Saturday 3 November 2012

How is the rural church different?

Hampshire Rural Group
Meeting at Colden Common Vicarage, 30 October 2012

Ministry on the Edge: Rural Ministry on the fringes of towns / Suburban Ministry on the Rural Fringe.


Starting point, Archbishop Rowan Williams' Theological Reflection on the essays in Changing Rural Life: A Christian response to key rural issues, ed Jeremy Martineau, Leslie J Francis and Peter Francis (Canterbury Press, 2004)

Points made in dialogue with that article:

•    Faith taken from towns to countryside
    •    ‘not thinking of countryside for itself’, most tend to see it through urban eyes: worldview shaped by urban
    •    many in modern villages have urban mentality - commuters, secondary schools are in towns, young use networking media
    •    successful buy into countryside living, some into ‘rural myth’

•    Land
    •    sense of trusteeship not always evidenced by farmers and estate managers – but some do
    •    theology of place: sense of place; in countryside ‘people need to know their place’: people living away who wish to celebrate their weddings and baptisms in home rural church
    •    history of place important: development from Roman times into Anglo-Saxon, Roman villa ➔ estate ➔ village
    •    minster small monastic settlement at heart of estate, monks and secular clergy, with church
    •    Church is often much loved as ‘our church’

•    Limit
    •    human nature desires to control: this year’s bad harvest is taken philosophically by farmers
    •    countryside as a place where death is in view: road-kill, livestock, open churchyards
    •    small scale: both beautiful and challenging (parish share large): small makes for greater interdependence, more loving, greater need for good relationships.
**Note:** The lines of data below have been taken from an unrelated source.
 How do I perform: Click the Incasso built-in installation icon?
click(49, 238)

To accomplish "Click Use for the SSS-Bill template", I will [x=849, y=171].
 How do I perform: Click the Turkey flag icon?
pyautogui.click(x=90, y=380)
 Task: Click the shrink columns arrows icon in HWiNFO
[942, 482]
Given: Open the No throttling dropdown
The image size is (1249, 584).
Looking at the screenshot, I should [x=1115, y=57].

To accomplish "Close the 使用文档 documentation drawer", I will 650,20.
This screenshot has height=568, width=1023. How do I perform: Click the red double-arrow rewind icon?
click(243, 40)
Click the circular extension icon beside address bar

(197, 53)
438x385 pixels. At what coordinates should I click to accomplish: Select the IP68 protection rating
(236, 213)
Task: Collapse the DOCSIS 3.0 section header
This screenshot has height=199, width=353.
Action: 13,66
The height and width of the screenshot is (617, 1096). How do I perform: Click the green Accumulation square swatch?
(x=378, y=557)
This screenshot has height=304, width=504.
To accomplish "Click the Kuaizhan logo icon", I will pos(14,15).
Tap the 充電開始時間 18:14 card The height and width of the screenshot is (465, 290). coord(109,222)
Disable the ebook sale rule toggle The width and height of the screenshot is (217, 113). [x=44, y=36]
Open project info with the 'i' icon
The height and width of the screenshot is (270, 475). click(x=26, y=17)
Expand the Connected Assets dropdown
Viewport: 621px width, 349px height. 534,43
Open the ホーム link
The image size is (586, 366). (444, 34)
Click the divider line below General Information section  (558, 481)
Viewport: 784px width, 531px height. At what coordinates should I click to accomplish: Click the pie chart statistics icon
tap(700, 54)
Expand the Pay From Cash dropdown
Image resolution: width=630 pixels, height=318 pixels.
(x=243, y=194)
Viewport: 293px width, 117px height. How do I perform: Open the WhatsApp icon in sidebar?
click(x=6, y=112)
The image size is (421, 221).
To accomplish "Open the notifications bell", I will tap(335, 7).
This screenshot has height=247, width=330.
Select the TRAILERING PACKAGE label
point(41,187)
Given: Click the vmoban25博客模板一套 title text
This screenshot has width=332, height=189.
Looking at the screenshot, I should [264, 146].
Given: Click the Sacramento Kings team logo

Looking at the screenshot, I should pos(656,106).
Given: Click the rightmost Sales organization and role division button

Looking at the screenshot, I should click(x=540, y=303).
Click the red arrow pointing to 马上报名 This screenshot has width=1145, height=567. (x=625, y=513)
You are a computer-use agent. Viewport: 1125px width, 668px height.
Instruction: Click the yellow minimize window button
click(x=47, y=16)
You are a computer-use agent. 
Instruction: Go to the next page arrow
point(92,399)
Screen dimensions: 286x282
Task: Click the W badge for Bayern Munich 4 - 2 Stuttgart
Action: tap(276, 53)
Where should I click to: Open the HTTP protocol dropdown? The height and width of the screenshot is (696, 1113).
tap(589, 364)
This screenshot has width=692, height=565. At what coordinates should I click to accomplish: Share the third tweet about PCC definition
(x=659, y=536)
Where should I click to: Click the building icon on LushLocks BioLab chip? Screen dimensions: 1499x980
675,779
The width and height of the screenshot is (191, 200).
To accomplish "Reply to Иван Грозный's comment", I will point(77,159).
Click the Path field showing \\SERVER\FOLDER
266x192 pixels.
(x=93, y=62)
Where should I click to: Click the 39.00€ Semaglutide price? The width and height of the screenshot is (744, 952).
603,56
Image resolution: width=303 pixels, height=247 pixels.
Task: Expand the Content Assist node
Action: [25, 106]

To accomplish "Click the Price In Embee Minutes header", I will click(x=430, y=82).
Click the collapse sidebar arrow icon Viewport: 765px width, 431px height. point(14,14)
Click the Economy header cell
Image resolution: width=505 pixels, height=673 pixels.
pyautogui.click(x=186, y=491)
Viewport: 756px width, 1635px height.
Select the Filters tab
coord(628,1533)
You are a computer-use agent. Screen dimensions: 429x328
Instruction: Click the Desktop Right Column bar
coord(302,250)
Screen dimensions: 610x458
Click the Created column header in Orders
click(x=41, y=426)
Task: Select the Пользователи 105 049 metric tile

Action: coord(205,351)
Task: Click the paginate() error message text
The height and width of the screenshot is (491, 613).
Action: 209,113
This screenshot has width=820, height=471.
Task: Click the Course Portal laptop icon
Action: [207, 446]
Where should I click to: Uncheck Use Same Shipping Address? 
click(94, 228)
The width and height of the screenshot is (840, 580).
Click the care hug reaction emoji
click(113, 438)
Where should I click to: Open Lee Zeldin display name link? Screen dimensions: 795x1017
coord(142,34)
•    But what is really distinctive about rural ministry?
    •    is it only that it is ministry in rural context to range of people with rural attitudes, expectations, dreams, by definition living in small settlements
    •    it is likely more traditional
    •    hypothesis: in village communities church goers are representative: someone dies, but then another takes up the responsibility so numbers keep up.
    •    ‘old village’ may be isolated from church, but still support the building
    •    sense of identity, sense of belonging sometimes highest in those who are overlooked
    •    multi-parish – need to regain balance between ministry and management


Brainstorming at the inaugural meeting of Hampshire Rural Group, 13 April 2005
What, from our experience, is distinctive about Rural Ministry?
 Sociology of Villages

•    different countrysides (Russell)
•    farming
•    change, in a setting thought of as more traditional
•    eclectic
•    rurality — ‘in the mind’
•    different models of ‘common space’
•    perception of ‘community’, while sometimes not actually knowing each other
•    class: people don't laugh if your name is Rupert ...
•    parochial

Church
•    community ownership of church
•    multi-parish
•    un-ideological
•    organic
•    church primary schools common
•    a (retired) military presence - to vicar, “You’re one of us.”
•    managing decline?
•    Ministry or management?
•    decline of non-conformity
•    church events owned by village
•    open church, visitors
•    churchyard
•    value of string (make do and mend)



Thoughts about the discussion (a personal response - MC)
•    The difficulty we had in identifying clear differences between rural and urban ministry has already been suggested in research by Leslie J Francis and team which shows that rural ministers are less differentiated now from their urban colleagues than they used to be (Rural Theology articles).
    •    sub-urbanism is a greedy concept, by definition, erasing difference by making a comforting uniformity: but there really is need in rural ministry to ‘know one’s place’ in every sense, not least by appreciating (celebrating?) difference.
    •    rural society is complex and, the smaller the community the more this impinges on ministry.
    •    rural ministry is most likely to be done in multi-parish benefices: multiple-focus is wearing for all, lay and ordained.
    •    rural churches cannot easily withdraw, whether into a spiritual ministerial bubble or eclectic churchmanship: there is always pressure from the expectation of many-layered engagement with all the parish.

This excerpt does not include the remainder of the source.